#### ACTIVITY:
Take the listing below and print exactly the lines starting at the line containing "The height and width of the screenshot is (907, 1775)." and ending at the line containing "Task: Open the Search Visibility dropdown", both ends included, and no others.

#### INPUT FOR THIS TASK:
-.-.-

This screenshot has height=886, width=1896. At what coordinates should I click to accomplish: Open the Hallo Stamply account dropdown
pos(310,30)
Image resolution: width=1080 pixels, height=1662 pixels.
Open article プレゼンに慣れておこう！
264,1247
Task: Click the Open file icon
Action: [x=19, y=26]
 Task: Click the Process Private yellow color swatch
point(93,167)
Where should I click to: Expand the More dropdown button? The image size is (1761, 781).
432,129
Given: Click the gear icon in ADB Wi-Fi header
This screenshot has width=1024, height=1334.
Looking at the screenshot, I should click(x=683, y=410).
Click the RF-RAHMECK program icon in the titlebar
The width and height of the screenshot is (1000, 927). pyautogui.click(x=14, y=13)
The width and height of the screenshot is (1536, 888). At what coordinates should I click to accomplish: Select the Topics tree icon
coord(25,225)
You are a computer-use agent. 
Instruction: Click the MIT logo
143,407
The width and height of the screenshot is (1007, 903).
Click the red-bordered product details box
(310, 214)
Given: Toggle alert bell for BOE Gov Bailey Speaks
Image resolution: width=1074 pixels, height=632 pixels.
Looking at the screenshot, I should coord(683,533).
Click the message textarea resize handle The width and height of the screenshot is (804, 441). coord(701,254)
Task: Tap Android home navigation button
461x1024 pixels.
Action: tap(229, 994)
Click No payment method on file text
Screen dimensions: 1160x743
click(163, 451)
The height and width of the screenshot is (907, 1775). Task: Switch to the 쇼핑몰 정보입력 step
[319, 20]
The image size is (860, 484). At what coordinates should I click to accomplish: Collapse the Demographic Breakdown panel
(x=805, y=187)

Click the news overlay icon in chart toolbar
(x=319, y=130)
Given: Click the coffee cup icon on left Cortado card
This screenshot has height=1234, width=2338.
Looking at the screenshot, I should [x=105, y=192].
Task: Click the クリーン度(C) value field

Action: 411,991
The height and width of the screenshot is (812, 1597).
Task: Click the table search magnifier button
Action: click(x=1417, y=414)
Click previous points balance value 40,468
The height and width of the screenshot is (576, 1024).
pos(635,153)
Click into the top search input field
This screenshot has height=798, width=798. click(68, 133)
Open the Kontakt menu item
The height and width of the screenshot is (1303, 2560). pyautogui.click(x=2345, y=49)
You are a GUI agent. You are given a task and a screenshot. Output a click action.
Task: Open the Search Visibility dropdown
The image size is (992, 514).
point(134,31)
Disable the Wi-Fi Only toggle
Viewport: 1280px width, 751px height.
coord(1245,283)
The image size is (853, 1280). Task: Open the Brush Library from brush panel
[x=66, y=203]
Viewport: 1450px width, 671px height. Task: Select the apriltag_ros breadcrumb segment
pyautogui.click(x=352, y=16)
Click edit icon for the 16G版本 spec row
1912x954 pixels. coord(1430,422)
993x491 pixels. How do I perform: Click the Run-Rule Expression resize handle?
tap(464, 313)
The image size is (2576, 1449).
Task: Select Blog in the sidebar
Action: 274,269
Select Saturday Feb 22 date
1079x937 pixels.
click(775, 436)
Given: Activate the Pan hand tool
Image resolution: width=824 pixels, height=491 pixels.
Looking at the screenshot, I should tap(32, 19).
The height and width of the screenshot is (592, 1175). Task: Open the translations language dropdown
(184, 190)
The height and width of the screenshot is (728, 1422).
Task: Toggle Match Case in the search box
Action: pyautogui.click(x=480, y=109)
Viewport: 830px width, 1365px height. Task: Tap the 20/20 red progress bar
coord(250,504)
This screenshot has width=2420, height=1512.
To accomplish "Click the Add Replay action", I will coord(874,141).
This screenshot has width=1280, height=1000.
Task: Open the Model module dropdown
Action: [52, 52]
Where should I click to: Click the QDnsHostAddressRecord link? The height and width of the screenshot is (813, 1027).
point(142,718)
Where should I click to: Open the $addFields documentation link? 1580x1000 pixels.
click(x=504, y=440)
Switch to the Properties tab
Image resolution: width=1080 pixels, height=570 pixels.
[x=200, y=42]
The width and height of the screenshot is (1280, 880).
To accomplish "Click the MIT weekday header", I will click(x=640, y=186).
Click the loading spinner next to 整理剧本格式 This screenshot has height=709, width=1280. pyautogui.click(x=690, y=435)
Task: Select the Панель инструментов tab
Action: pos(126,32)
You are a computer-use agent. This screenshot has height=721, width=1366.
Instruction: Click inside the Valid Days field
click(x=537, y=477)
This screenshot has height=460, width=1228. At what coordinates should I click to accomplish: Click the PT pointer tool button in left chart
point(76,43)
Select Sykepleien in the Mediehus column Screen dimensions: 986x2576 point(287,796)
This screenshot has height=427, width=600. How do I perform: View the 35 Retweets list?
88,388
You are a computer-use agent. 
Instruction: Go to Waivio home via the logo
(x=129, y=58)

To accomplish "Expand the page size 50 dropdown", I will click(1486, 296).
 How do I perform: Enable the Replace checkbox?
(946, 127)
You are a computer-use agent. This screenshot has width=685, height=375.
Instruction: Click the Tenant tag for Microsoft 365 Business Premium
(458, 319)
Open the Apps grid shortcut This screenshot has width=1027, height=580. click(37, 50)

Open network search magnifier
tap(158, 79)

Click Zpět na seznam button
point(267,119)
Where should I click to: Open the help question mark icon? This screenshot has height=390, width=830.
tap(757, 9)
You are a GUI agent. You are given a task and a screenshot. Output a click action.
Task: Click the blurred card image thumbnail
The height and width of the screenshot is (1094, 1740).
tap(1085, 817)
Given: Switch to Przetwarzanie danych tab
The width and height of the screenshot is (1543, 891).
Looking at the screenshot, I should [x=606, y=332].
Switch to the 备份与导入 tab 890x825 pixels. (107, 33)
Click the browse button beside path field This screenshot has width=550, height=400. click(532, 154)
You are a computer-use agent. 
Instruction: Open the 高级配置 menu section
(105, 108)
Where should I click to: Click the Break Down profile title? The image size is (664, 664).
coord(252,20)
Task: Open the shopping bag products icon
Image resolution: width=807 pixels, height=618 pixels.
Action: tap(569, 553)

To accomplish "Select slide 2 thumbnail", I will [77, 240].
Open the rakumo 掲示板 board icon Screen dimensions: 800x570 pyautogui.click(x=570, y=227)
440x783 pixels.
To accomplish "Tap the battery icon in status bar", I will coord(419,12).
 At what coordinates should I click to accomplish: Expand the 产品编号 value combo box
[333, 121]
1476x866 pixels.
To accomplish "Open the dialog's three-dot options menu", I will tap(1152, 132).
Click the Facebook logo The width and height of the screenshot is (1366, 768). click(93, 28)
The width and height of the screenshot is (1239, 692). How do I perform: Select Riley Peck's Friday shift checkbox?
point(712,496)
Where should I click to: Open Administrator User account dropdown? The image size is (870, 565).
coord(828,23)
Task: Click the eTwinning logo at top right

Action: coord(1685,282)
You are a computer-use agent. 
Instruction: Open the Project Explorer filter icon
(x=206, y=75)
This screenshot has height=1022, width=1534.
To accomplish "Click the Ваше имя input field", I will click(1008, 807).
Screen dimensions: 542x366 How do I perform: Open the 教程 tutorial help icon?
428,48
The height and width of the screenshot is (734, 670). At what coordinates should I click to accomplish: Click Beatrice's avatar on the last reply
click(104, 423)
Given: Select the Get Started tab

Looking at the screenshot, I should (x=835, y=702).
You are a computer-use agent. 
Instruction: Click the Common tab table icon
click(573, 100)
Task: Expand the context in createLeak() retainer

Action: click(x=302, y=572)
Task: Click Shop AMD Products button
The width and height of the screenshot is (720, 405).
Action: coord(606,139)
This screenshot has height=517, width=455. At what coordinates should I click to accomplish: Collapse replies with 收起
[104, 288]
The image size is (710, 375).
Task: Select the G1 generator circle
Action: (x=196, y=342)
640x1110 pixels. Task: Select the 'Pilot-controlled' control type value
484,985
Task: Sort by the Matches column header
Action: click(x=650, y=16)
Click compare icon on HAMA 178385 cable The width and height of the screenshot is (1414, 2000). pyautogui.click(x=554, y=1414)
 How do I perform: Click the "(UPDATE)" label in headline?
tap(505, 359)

-.-.-

#### RESULT OF THIS EXERCISE:
The height and width of the screenshot is (907, 1775). Task: Switch to the 쇼핑몰 정보입력 step
[319, 20]
The image size is (860, 484). At what coordinates should I click to accomplish: Collapse the Demographic Breakdown panel
(x=805, y=187)

Click the news overlay icon in chart toolbar
(x=319, y=130)
Given: Click the coffee cup icon on left Cortado card
This screenshot has height=1234, width=2338.
Looking at the screenshot, I should [x=105, y=192].
Task: Click the クリーン度(C) value field

Action: 411,991
The height and width of the screenshot is (812, 1597).
Task: Click the table search magnifier button
Action: click(x=1417, y=414)
Click previous points balance value 40,468
The height and width of the screenshot is (576, 1024).
pos(635,153)
Click into the top search input field
This screenshot has height=798, width=798. click(68, 133)
Open the Kontakt menu item
The height and width of the screenshot is (1303, 2560). pyautogui.click(x=2345, y=49)
You are a GUI agent. You are given a task and a screenshot. Output a click action.
Task: Open the Search Visibility dropdown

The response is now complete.